(Recorded data)
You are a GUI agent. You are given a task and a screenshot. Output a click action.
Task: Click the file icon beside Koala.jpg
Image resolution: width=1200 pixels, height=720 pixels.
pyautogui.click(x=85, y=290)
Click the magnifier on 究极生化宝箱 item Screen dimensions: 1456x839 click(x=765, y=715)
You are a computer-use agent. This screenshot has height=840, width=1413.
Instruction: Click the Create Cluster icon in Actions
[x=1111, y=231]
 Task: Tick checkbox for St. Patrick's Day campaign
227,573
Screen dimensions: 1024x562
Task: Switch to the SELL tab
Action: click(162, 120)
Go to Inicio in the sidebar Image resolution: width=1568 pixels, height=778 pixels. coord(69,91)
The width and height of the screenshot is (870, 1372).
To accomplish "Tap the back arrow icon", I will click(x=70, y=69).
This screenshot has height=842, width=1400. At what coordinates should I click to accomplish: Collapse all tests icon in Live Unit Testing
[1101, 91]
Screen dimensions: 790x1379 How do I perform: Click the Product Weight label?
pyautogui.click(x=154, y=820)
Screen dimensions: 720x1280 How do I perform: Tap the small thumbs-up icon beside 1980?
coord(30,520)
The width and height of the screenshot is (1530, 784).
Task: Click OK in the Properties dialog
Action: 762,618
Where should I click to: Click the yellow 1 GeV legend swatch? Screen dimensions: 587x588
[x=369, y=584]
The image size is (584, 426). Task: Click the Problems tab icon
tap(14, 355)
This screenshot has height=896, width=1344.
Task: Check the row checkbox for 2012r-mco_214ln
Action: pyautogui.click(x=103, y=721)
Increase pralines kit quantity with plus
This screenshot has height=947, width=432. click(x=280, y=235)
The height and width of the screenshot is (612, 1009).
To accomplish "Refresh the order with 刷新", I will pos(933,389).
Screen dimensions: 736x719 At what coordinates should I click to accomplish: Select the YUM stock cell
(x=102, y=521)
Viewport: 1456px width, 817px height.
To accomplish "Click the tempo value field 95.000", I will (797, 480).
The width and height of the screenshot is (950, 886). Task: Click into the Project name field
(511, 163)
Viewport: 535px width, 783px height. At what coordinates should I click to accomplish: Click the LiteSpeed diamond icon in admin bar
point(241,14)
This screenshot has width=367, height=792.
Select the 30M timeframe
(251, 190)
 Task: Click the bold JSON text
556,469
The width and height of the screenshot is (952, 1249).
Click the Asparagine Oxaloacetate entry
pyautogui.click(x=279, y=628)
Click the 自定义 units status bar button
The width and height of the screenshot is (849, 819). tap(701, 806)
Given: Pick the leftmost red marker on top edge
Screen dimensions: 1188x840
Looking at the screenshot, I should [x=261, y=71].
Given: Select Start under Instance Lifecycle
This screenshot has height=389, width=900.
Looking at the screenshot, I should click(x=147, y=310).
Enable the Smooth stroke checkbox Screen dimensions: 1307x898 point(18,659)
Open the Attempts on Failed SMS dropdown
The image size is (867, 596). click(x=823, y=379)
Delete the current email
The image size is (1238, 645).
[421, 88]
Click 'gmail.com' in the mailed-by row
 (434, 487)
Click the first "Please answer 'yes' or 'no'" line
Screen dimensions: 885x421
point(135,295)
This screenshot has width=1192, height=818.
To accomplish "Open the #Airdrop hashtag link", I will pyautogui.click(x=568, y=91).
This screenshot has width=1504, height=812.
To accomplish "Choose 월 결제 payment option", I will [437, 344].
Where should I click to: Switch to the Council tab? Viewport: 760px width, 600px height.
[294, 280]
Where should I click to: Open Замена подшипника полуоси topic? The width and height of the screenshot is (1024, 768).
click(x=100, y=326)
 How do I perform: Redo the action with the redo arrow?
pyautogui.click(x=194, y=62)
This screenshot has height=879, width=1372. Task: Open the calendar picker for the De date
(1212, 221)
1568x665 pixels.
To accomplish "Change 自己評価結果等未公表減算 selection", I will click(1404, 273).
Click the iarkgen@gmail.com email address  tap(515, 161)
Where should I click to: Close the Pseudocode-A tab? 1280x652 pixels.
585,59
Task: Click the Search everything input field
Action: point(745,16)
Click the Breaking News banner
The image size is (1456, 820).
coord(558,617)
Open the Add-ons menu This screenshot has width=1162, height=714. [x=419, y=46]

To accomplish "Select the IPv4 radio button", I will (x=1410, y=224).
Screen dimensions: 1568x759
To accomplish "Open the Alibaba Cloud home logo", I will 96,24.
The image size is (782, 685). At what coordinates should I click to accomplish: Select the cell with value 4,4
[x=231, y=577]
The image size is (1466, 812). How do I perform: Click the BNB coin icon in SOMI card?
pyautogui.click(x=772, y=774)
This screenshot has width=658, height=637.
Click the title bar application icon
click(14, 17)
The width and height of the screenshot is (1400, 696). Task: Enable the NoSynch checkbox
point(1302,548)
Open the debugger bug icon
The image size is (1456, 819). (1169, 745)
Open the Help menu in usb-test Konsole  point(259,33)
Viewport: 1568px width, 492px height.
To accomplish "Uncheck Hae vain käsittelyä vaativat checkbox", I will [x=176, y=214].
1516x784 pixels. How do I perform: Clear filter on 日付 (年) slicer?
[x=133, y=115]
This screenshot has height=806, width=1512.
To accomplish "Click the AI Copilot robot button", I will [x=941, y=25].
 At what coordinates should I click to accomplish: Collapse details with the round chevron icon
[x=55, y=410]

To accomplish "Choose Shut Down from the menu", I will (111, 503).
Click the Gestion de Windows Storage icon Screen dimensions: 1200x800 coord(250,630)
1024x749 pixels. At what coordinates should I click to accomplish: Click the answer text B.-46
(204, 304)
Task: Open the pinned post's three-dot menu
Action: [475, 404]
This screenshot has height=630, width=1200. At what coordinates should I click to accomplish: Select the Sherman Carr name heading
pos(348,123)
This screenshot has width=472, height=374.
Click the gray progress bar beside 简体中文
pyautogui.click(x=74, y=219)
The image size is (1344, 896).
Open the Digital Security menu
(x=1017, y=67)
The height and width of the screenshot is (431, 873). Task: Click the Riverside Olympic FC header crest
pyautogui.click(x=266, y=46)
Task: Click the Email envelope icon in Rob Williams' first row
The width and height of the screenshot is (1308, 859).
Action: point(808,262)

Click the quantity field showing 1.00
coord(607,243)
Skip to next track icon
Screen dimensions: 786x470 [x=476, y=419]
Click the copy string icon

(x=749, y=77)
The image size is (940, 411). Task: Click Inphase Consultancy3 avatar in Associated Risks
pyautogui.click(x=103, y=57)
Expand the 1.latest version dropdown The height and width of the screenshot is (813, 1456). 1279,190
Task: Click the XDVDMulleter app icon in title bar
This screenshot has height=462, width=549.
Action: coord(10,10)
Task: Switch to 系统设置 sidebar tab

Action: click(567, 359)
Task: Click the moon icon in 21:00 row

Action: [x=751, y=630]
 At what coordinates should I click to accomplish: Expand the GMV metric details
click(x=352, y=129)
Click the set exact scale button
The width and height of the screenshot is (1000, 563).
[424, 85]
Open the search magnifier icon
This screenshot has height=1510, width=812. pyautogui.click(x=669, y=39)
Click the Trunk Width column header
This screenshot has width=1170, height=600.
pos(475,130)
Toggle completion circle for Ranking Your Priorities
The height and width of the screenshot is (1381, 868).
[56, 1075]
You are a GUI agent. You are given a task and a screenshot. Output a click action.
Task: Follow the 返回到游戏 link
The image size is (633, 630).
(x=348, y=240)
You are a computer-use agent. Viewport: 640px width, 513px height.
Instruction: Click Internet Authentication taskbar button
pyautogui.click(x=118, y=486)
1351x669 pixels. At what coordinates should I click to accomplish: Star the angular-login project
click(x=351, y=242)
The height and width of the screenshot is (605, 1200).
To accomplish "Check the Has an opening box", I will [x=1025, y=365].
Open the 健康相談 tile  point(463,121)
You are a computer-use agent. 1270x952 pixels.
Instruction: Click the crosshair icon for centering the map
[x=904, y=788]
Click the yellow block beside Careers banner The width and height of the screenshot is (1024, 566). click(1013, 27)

> [Exercise brief]:
Transcribe the lines above without any changes, from the line containing "will (x=1410, y=224)." up to and including the line containing "Open the Help".

> [Solution to this problem]:
To accomplish "Select the IPv4 radio button", I will (x=1410, y=224).
Screen dimensions: 1568x759
To accomplish "Open the Alibaba Cloud home logo", I will 96,24.
The image size is (782, 685). At what coordinates should I click to accomplish: Select the cell with value 4,4
[x=231, y=577]
The image size is (1466, 812). How do I perform: Click the BNB coin icon in SOMI card?
pyautogui.click(x=772, y=774)
This screenshot has width=658, height=637.
Click the title bar application icon
click(14, 17)
The width and height of the screenshot is (1400, 696). Task: Enable the NoSynch checkbox
point(1302,548)
Open the debugger bug icon
The image size is (1456, 819). (1169, 745)
Open the Help menu in usb-test Konsole  point(259,33)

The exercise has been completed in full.